Ao mesmo tempo, as referências à competência do juiz das garantias para receber a denúncia, constantes do caput e dos §§ 1º e 2º, do artigo 3º-C, revelam-se inconstitucionais, atribuindo-se interpretação conforme a Constituição no sentido de fixar que a competência do juiz das garantias cessa com o oferecimento da denúncia e, por conseguinte, oferecida a denúncia ou queixa, as questões pendentes serão decididas pelo juiz da instrução e julgamento.
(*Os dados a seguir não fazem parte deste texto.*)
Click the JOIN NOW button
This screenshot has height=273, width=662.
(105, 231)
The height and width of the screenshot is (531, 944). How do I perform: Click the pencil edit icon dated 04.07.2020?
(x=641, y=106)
O artigo 3º-E, incluído no Código de Processo Penal pela Lei 13.946/2019, consigna que “O juiz das garantias será designado conforme as normas de organização judiciária da União, dos Estados e do Distrito Federal, observando critérios objetivos a serem periodicamente divulgados pelo respectivo tribunal. ” A designação caracteriza-se como ato administrativo de natureza discricionária e a título precário, incompatível com a garantia da magistratura pertinente à inamovibilidade, pressuposto da independência funcional. Por conseguinte, confere-se interpretação conforme a Constituição ao artigo 3º-E para assentar que o juiz das garantias será investido, e não designado, conforme as normas de organização judiciária da União, dos Estados e do Distrito Federal, observando critérios objetivos a serem periodicamente divulgados pelo respectivo tribunal.